■ **Stated exercise**:
The passage below on gallium nitride and silicon transistors names several kinds of device in which GaN is or could be used. List each one.

## Begin Extract provided

A MOSFET (Metal-Oxide-Semiconductor Field-Effect transistor) turns ON when there is a current flow from the source to the drain. The channel creates a so-called gateway for the current. The gate voltage is used to establish a channel only after which the current flow can happen. Reducing the size of the transistor reduces the channel length over which an electron has to travel under the applied electric field which leads to Quantum Tunneling wherein the electron can cross the channel even in the absence of the field or no voltage at the gate terminal. Scientists and researchers are constantly working on new materials to complement if not replace Silicon as the building block of our current technology. One such latest find is Gallium Nitride (GaN). So what makes GaN the successor to Si? GaN is an ultra-wide band gap semiconductor with a band gap of 3.6eV, much higher than Si, which makes GaN suitable for higher voltages than Si can survive. GaN can conduct electrons 1000 times more efficiently than Si making GaN far more energy efficient than any Si predecessors. Because GaN transistors are tolerant to higher temperatures (~400 °C), they make ideal Power Amplifiers at microwave frequencies. Also, the need for large heat sinks is abridged and more compact designs can be constructed using GaN.
Figure 1: GaN FETs have less overshoot or produce a stable result quickly than Si based MOSFET GaN manufactured devices are smaller than the Si counterparts, hence more GaN devices can be placed on a given chip area with an increase in the performance parameter. GaN has low resistance resulting in low conductance losses and draws less power. Because of less switching times and switching losses GaN has a future in switching applications. Major application of GaN can be in the microwave radio-frequency applications such as microwave ovens as a microwave source.
Figure 2: eGaN FET GaN isn’t that new. It is widely used in Light-Emitting Diodes since the 90s. Violet LASER diodes make use of GaN substrate. GaN LEDs are also one of the few devices which can be used as a blue LASER device.

## End Extract provided
## Begin Source excerpt

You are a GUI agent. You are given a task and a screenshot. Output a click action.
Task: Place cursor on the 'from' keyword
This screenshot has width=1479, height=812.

## End Source excerpt

■ **Solved exercise**:
- Power amplifiers at microwave frequencies
- Microwave ovens, as a microwave source
- Light-emitting diodes
- Violet laser diodes
- Blue laser devices